Vittorio Gassman, the great titan of Italian theater, was never a man of half measures. For him, acting was an activity as essential as breathing, but also as absurd as trying to sing opera underwater. In his book "About the theater".Gassman gives us a raw and reflective look, but always with that complicit wink one expects from an actor who knew that, at the end of the day, we were all on the same stage. From his point of view, acting is a constant oscillation between the deepest truth and the most blatant lie. Gassman argued that the good actor must have an almost schizophrenic relationship with reality: sane enough to understand the world, but crazy enough to reinvent it on stage. This is something only a master thespian could understand, of course, and he was the first to admit that sometimes he had no idea what he was saying either.
Gassman, with his typical biting humor, mocked actors who took themselves too seriously. He said there were two types of performers: those who believe they are doing something profound and those who know that the only thing profound is the hole they put you in after your last performance. For Gassman, the greatness of the actor lay in being able to embrace the ridiculous contradiction that, no matter how glorious you feel on stage, you are actually being applauded for pretending to be someone else. Or, as he would sneeringly say, "We're great liars who get paid for it, but at least we do it with style." Gassman also understood that the magic of theater lay in its ability to create moments of absolute truth in the midst of utter falsehood. An actor had to know when to drop the mask and when to hold it tight. "Theater is like a bad marriage," he would say, "there are moments of truth, but most of the time you're just trying to keep the other person from realizing you're making it all up as you go along." One of his most hilarious comments about acting was that to be a good actor it wasn't enough to be talented; you had to have a "good stomach." According to Gassman, enduring the long hours of rehearsal, sleepless nights, and merciless criticism required more physical stamina than running a marathon. "In theater, the guts are as important as the voice," he joked. "If you can't digest a bad review, much less will you be able to digest the catered dinner."
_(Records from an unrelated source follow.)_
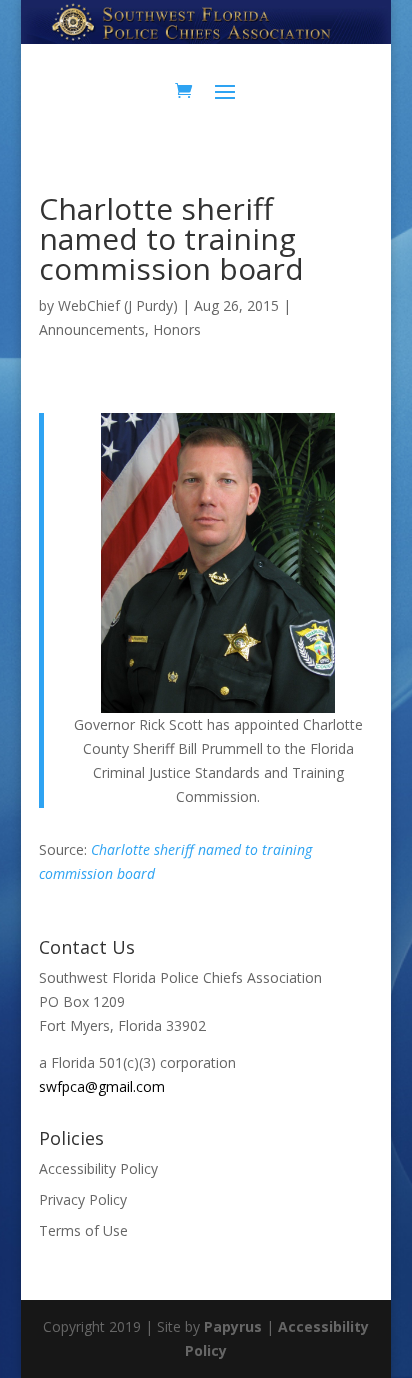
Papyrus (233, 1326)
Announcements (92, 329)
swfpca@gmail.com (102, 1086)
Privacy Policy (83, 1199)
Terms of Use (83, 1230)
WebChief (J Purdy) (118, 305)
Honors (177, 329)
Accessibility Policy (98, 1168)
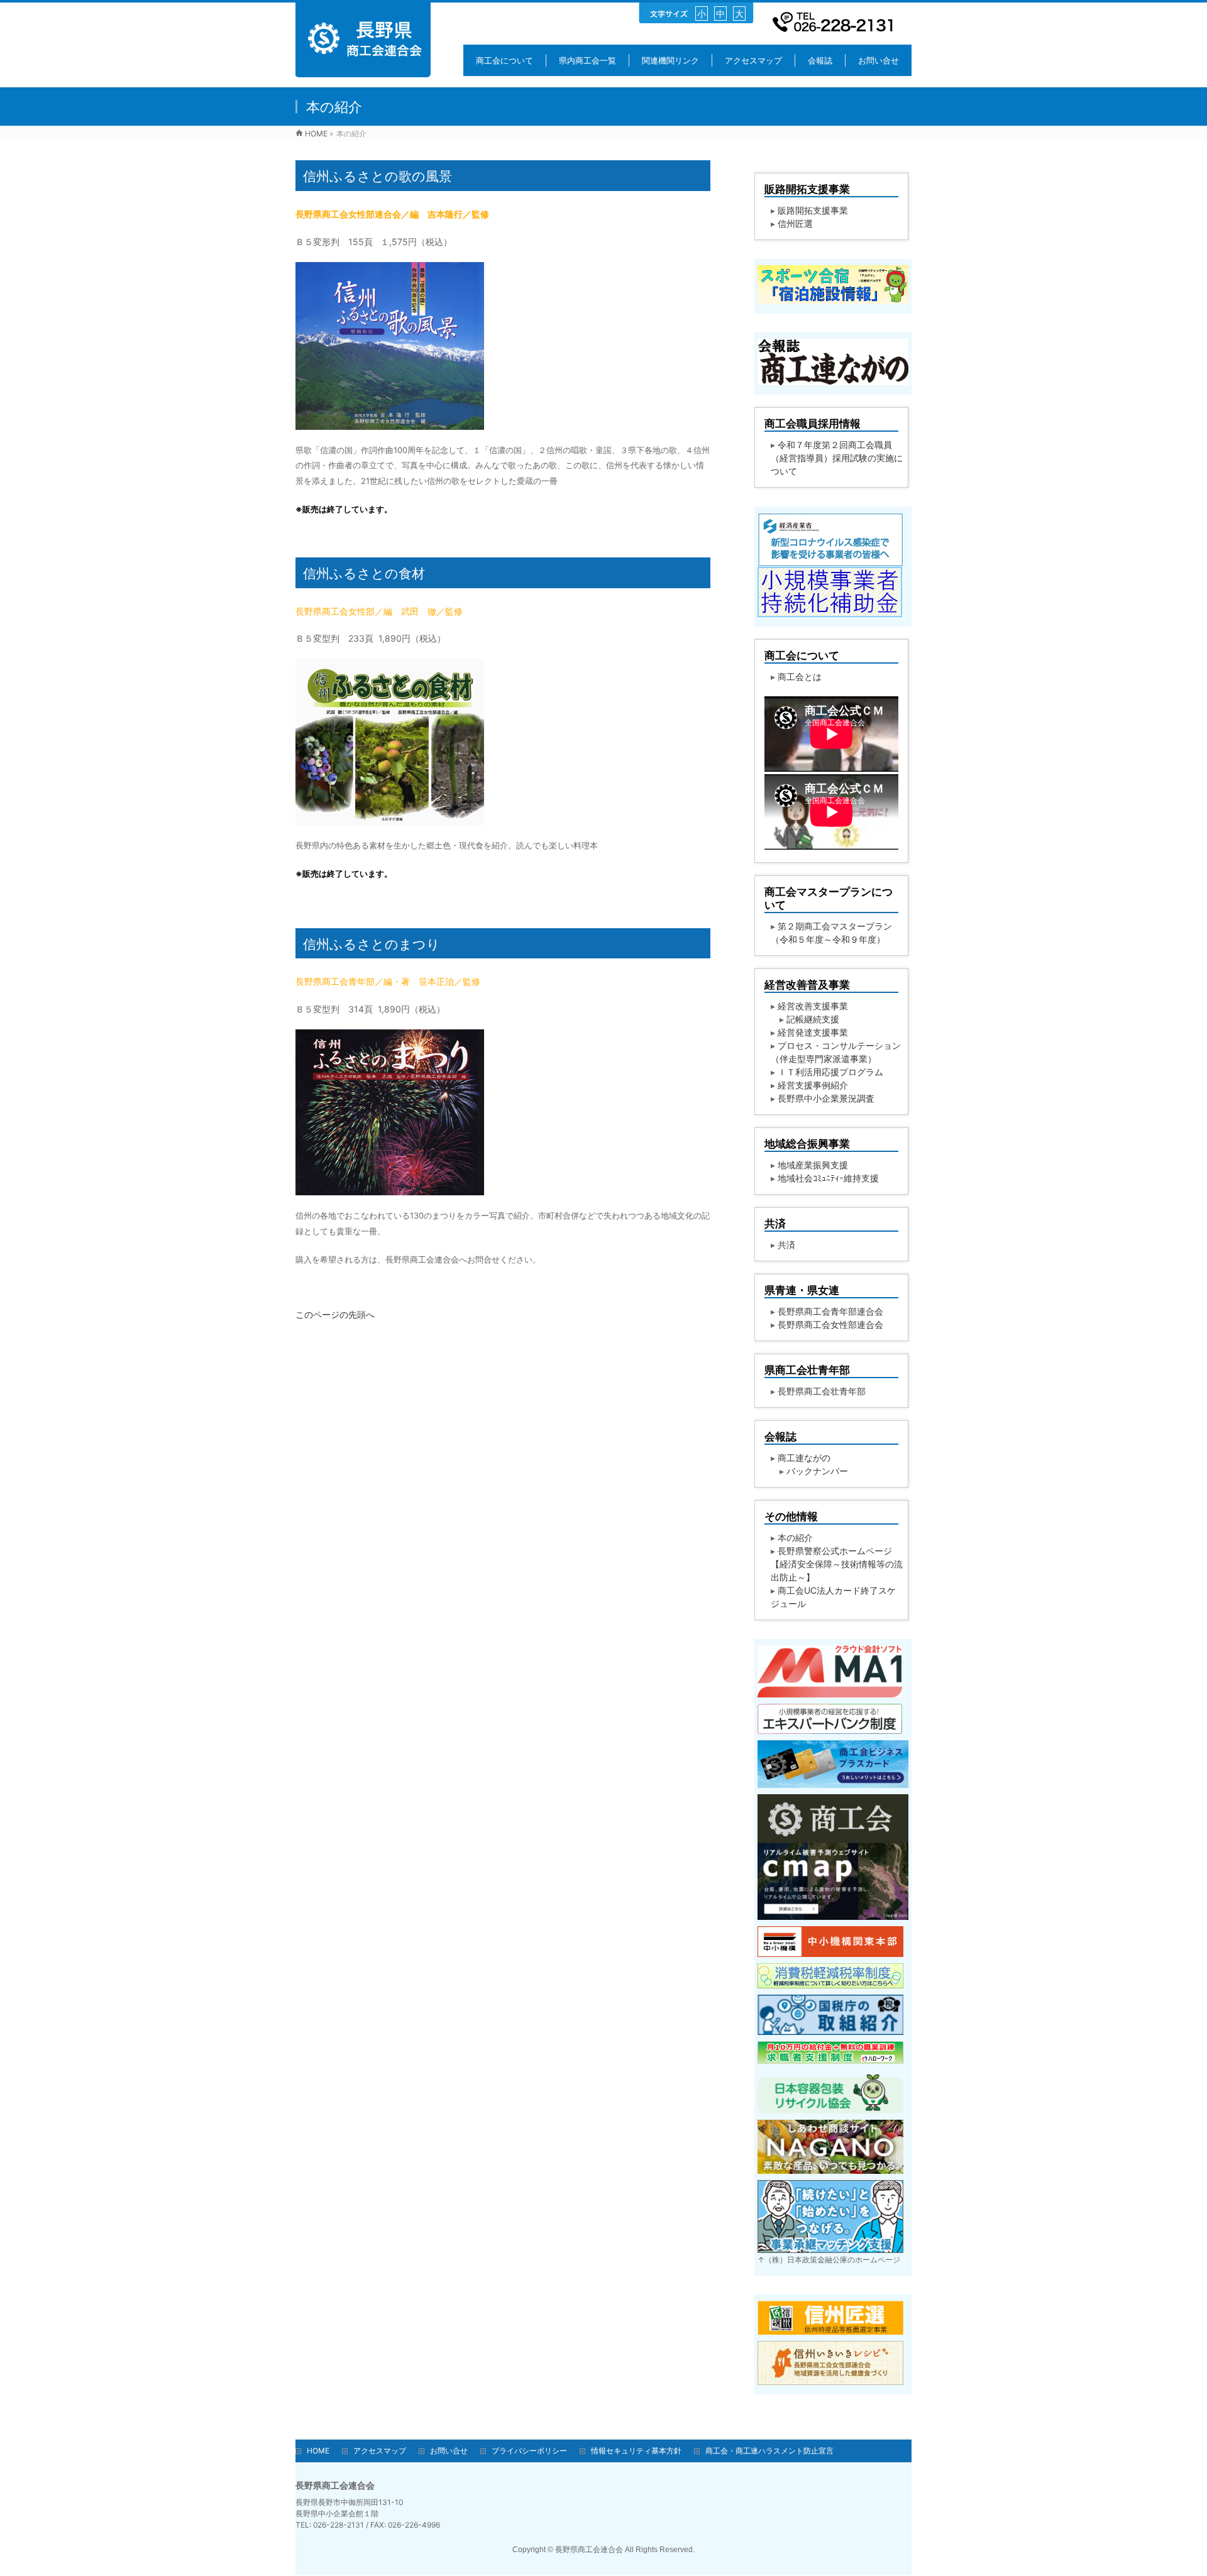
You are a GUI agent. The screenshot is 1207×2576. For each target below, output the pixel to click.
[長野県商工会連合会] (363, 71)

Gassman knew that theater was a mirror of life, and that, as in life, sometimes all you can do is laugh at the absurdity of the situation. If you take yourself too seriously, you run the risk of looking like a "solemn clown," and there is nothing worse than a clown who doesn't know he is a clown. Thus, we remember that acting is a perpetual search for truth in the midst of fiction; a game in which, sometimes, the only way out is a good laugh.